Anyway, would the proposed javascript code on the publisher page be one applying an overall higher priority for direct/hb ads as a rule, or is it more like a timeout with the assumption PARAKEET ad response may take longer than desirable?

Proposed Javascript could do both. i.e. make a decision if direct/hb ad is good enough then inform browser to timeout Parakeet request (if it is still in flight) OR ignore the ad from Parakeet if it is back into the browser

pranay-prabhat commented 3 years ago

@KeldaAnders Will propose to add this in one the subsequent Parakeet calls. I think its important we all get in sync in terms of what flexibility we need on the client side (i.e. the browser) before the final ad is rendered on the page

mehulparsana commented 3 years ago

Proposing following flow for directsold/1P ad integration -

  1. Post rtbAds response from programmatic/rtb ads serving through PARAKEET and directSoldAds from publisher/SSP server + publisher.js posted in the Fenced Frame. rtbAds will follow standard RTB ad response format.
  2. publisher.js can score and finalize ads between [rtbAds, directSoldAds] using arbitrary logic without any network access
  3. After selecting one or more ads, publisher.js can call reportResult(finalizedAds) method, which will register for impressions with browser. We can consider additional rendering capabilities.

Additional details:

pranay-prabhat commented 3 years ago

@mehulparsana as discussed over call, i will like to drill down more on what happens when as per publisher.js directSoldAd is a winner.
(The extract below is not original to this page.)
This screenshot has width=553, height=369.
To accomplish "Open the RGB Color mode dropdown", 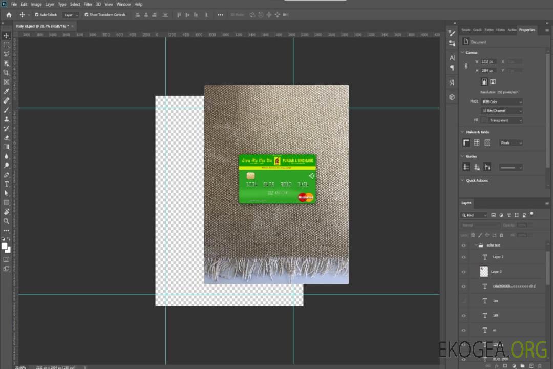I will click(x=502, y=101).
It is ok for the logic itself to not access any server but a direct sold ad could make additional network calls for various reasons for both sell side and buy side. Rendering such ads in FencedFrame means its unclear how a lot of creatives will work which require additional network calls at the time of rendering, how notifications like ad-render/viewability etc. will be handled and overall what kind of impression reporting publishers will get for direct sold ads.

Current we get extensive log level data on direct sold ads which certainly we cannot afford to lose.
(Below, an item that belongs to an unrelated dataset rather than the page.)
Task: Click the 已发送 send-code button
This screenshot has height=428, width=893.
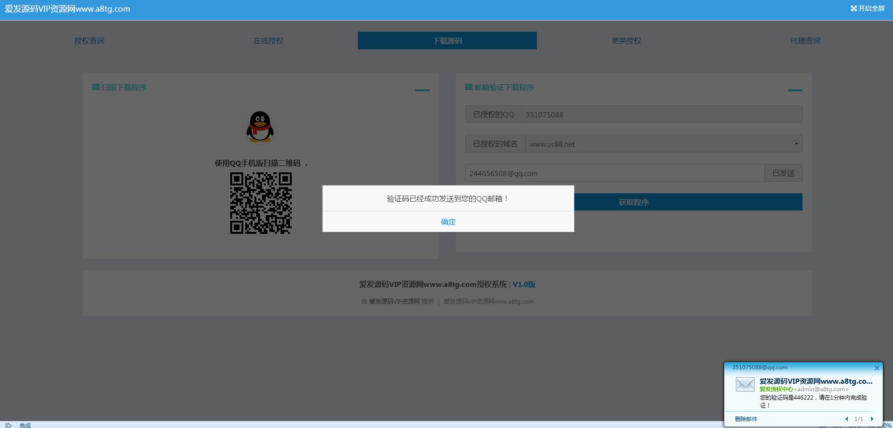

pranay-prabhat commented 3 years ago

Me and @darobin discussed and we still think rendering all ads under fenced-frame seems like a blanket solution which will push for major shifts on how ad creatives work. Creatives making additional network calls on user interaction, verification vendors, safe-frame api , streaming all of this will have to be considered which feels disruptive given the timeframe we have to make this solution work.
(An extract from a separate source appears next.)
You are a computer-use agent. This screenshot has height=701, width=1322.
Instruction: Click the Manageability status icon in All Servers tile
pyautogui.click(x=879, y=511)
We understand that 1 bit info leaking on the browser based on the final auction between direct sold winner and Parakeet winner could lead to collusion risk in very rare scenario but will recommend that to be considered as problem to be solved rather than asking all possible ads to go into a fenced-frame.

erik-anderson commented 3 years ago

Thanks for the feedback. We understand the concerns and want to find solutions that meet your needs while retaining the privacy properties we’re aiming for.

There are two paths we want to look at in parallel:

  1. Expose to the publisher site a real-time signal about if the PARAKEET ad met a direct-sold floor. The service will need to evaluate how it can watch for flows that appear to be highly unique to a user and, in instances that look non-privacy-preserving, the browser may need to lie about the outcome (e.g. perhaps showing the below-the-floor ad or simply not filling the ad slot).

    Our expectation would be that good actors would not generally be impacted by such a check and the worst case scenario is limited. If we end up seeing evidence that it’s happening more frequently than expected, we can explore aggregate reporting to enable the ecosystem to detect and self-remediate in terms of adjusting their inputs into the system.

    We will loop back on this issue when we have a more formal write-up.

  2. Many of your concerns appear to be around general functionality that may be desirable even for ads rendered in a fenced frame. We would like to continue to look at those holistically so that we can explore new functionality to serve the same use cases where appropriate. Please continue to file issues for use cases that are not yet reasonably handled by these proposals so we can explore solutions for each of them.